At his presidential address to the American Association for the Advancement of Science in August 1895, Brinton advocated theories of scientific racism that were pervasive at that time. As Charles A. Lofgren notes in his book, The Plessy Case, although Brinton "accepted the 'psychical unity' throughout the human species," he claimed "all races were 'not equally endowed,' which disqualified [some of] them from the atmosphere of modern enlightenment." He asserted some have "...an inborn tendency, constitutionally recreant to the codes of civilization, and therefore technically criminal." Further, he said the characteristics of "races, nations, tribes...supply the only sure foundations for legislation, not a priori notions of the rights of man."

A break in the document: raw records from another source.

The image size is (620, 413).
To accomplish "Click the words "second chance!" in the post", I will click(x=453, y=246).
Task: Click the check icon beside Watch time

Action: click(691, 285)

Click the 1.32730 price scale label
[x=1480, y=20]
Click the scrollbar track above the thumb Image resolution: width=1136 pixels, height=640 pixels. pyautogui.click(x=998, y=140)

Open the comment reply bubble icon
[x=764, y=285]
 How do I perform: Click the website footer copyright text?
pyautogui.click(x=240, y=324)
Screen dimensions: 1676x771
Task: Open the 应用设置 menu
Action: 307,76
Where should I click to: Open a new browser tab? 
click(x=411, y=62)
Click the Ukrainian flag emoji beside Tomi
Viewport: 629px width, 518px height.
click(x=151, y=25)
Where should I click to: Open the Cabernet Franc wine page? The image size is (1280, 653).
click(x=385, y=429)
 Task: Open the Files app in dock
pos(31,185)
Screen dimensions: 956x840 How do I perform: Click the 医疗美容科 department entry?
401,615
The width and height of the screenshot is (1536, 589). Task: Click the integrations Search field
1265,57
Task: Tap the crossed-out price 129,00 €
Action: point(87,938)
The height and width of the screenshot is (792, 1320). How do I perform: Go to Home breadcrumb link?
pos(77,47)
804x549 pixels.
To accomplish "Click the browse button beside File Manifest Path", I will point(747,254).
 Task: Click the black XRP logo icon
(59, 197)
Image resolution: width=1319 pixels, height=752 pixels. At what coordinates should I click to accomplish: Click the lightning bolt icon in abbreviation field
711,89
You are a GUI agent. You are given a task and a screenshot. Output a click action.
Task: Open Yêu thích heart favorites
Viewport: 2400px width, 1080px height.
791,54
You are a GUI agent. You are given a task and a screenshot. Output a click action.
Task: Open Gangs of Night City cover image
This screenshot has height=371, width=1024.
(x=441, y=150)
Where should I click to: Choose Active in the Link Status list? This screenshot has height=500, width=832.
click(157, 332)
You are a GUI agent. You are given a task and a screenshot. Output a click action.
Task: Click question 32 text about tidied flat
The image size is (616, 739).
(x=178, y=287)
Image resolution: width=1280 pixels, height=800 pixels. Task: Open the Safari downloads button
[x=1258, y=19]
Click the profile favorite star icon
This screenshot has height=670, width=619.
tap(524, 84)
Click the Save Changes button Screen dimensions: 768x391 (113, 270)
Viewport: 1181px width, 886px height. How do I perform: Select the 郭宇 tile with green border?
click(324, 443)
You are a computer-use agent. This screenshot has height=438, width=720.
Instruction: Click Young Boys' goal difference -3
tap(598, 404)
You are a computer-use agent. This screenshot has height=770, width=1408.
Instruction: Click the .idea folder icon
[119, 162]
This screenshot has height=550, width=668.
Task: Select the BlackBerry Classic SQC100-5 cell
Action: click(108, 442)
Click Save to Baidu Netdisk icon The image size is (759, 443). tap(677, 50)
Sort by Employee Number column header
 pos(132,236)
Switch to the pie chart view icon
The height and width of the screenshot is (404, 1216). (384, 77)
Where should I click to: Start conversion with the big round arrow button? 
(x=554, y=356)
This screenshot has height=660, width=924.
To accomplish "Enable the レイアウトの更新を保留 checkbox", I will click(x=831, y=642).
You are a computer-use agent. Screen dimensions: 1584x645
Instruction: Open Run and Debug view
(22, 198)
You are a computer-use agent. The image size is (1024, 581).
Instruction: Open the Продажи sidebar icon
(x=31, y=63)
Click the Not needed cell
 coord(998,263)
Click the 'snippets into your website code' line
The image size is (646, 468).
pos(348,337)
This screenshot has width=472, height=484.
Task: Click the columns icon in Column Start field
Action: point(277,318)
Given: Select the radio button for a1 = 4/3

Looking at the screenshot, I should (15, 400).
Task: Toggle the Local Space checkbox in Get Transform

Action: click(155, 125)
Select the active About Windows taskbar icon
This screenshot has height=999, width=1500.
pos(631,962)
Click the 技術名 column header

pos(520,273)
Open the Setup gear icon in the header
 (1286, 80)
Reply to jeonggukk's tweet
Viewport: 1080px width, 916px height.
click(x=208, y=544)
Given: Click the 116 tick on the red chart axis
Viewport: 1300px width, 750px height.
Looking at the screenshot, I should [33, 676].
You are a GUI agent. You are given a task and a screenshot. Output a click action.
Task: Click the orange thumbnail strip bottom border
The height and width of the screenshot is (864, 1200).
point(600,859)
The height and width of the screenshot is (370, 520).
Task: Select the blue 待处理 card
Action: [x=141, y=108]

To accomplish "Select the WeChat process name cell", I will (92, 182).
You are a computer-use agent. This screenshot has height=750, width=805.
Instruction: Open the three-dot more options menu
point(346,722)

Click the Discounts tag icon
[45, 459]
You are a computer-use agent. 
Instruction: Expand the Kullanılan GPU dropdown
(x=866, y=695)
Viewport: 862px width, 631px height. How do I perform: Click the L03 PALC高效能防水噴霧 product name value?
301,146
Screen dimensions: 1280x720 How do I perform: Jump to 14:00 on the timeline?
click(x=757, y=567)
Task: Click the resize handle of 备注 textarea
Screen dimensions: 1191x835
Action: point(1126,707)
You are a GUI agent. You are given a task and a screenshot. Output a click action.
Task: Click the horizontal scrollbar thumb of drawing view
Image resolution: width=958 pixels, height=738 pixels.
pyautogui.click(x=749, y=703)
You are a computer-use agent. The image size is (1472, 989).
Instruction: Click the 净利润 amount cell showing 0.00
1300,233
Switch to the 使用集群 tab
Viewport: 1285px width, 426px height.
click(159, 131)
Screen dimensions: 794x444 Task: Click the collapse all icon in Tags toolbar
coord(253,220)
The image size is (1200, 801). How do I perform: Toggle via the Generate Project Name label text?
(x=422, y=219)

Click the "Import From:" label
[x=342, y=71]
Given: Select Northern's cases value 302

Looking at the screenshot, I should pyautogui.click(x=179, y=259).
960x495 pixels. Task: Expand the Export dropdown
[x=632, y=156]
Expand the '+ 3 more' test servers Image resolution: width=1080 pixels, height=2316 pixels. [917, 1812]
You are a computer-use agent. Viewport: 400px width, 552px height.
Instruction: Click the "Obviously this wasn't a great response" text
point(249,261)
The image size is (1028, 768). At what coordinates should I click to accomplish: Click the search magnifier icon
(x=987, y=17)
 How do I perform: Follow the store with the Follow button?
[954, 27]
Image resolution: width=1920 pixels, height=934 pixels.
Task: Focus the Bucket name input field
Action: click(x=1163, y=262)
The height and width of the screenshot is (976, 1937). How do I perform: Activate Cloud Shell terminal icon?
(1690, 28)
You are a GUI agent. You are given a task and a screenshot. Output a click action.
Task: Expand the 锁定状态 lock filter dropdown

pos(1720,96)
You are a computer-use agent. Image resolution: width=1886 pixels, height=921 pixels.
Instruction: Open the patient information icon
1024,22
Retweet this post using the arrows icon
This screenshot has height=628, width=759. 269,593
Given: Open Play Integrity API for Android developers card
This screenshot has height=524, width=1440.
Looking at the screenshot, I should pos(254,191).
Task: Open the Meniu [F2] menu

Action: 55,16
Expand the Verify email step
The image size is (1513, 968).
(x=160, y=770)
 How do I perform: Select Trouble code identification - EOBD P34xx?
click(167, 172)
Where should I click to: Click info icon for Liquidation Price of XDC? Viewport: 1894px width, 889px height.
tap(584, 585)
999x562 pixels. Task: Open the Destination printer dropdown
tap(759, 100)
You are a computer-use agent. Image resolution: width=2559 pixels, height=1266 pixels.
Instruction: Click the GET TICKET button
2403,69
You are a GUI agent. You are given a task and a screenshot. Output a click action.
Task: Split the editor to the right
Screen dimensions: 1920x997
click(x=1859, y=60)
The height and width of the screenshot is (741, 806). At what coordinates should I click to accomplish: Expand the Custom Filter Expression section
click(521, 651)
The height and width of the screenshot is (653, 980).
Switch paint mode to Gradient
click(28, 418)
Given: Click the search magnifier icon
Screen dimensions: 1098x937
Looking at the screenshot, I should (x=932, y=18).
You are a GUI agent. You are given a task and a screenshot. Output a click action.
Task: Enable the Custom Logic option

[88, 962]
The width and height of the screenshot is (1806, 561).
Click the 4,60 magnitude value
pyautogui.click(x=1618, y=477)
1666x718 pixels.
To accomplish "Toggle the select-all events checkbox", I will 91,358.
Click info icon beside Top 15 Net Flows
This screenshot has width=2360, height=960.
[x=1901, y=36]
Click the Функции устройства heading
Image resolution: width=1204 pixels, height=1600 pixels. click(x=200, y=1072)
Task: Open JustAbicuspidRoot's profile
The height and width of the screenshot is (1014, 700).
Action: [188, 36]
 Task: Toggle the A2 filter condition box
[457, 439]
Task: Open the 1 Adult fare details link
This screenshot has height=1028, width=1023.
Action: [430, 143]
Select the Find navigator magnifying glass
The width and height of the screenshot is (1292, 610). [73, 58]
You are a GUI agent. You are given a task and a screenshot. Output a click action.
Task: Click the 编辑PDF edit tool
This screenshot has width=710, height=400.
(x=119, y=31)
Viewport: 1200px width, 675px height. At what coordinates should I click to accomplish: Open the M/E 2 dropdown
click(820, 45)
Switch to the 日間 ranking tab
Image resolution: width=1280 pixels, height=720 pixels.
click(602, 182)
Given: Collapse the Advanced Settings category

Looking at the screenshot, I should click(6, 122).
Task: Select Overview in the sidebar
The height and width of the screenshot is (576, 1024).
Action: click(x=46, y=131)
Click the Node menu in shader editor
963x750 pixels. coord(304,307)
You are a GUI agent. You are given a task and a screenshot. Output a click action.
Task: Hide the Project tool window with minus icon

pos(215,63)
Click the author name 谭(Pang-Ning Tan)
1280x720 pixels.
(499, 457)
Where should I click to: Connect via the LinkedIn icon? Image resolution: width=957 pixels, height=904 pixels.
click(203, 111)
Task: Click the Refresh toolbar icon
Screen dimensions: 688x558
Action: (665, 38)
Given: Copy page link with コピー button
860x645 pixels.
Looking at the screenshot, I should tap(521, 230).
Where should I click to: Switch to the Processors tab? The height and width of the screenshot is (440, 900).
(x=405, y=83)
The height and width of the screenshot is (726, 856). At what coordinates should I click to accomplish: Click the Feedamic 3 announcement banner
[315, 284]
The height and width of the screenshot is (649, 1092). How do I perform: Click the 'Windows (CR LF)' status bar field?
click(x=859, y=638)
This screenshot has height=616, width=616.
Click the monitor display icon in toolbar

Brinton was an anarchist during his last several years of life. In April 1896, he addressed the Ethical Fellowship of Philadelphia with a lecture on "What the Anarchists Want," to a friendly audience. In October 1897, Brinton had dinner with Peter Kropotkin after the famous anarchist's only speaking engagement at Philadelphia. Kropotkin had refused invitations from all of the city's elites.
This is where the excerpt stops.